251 West 19 Street gets contract for birthday, but are they laughing?

funny thing about starting at the right price
Unlike the 80 Chambers Street loft that I hit on Monday after it closed after its first birthday, but had a contract just before the birthday, the Manhattan loft #3A at 151 West 19 Street had to wait for its birthday before signing the contract that closed on March 22 at $1,589,371. You’d expect that there’d be nothing funny about a loft that takes 53 weeks to find a contract, but then you don’t share a Manhattan Loft Guy “sense of humor”: that funny number clearing price was just pennies off the original asking price (if I can use “pennies” as a metaphor for really, really close):

Feb 5, 2010 new to market $1.595mm
April 15   $1.775mm
Jan 7, 2011   $1.695mm
Feb 15 contract  
Mar 22 sold $1,589,371

One gets the sense that they might have sold at (near) $1,589,371 had they not taken that leap to $1.775mm on Tax Day a year ago (you know this year’s Tax Day is April 18, right?). Would have saved carrying charges, not to mention the invitations, balloons and cake for the first birthday party.

new reno
Loft #3A is said to be “1,653 sq ft” with a new “amazing very high end designer renovation”, apparently after the sponsor regained control of the unit (prior rental tenant left?). After a conversion to residential condominiums in 2002, perhaps the sponsor was playing with House Money, but it is interesting the decisions they made about pricing (specifically, the decision to raise the price last April). They paid attention to details in the renovation, as I especially like the windows: “[b]rand new high-end kitchen, oversized new large tilt and turn windows, central A/C and two new spa bathrooms”.

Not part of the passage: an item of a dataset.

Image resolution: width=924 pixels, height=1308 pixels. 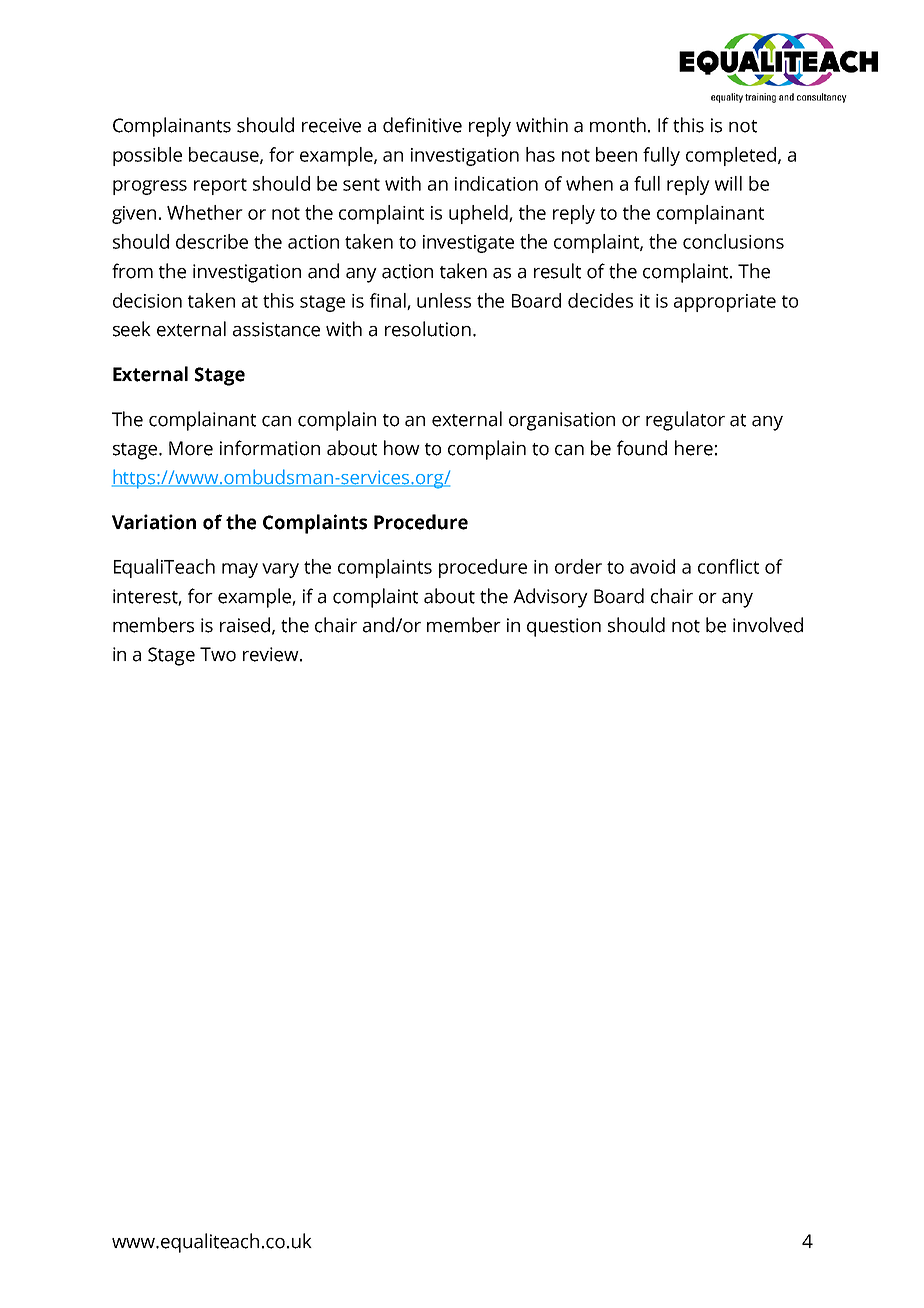 What do you see at coordinates (218, 654) in the screenshot?
I see `Two` at bounding box center [218, 654].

wrong lesson learned from neighbor’s sale?
When the sponsor brought #3A to market at $965/ft 14 months ago, #4D had been for sale for quite a while (note the contract date, compared to the sponsor’s decision to jump the #3A price):

April 15, 2009 new to market $1.999mm
Aug 21   $1.899mm
Oct 15   $1.85mm
Feb 16, 2010 hiatus  
Feb 27 change firms $1.825mm
April 28 contract  
June 18 sold $1.7mm

The condition of #4D was equal to the newly-dressed-for-the-ball #3A, if not its superior based on the babble. #4D is slightly larger, at “1,777 sq ft”. I have to wonder if the sponsor was distracted by the $957/ft that #4D got after chilling through the nuclear winter, and fighting through 3 price drops. The dates don’t line up right, but are close enough for me to wonder if the April 28, 2010 contract for #4D at $957/ft may have had something to do with the sponsor raising the price of #3A from $965/ft on April 15, 2010 to $1,074/ft.

Whatever the reason, that business decision did not work out for the sponsor, as the #3A clearing price 3 weeks ago was $961/ft, essentially where they had started 14 months ago.

new lobby (finally!)
If the last photo (rendering) is accurate, this building finally has a new lobby. Congratulations! This building is definitely a MLG fave, although it was a few years between posts; note the dialogue with a reader about that (formerly) ‘dated’ lobby in the September 12, 2007 post:

Seriously, do you think the sponsor is smiling about getting $961/ft for an "amazing" renovation, after the white box soldin January for $847/ft? Definitely not laughing (nor am I).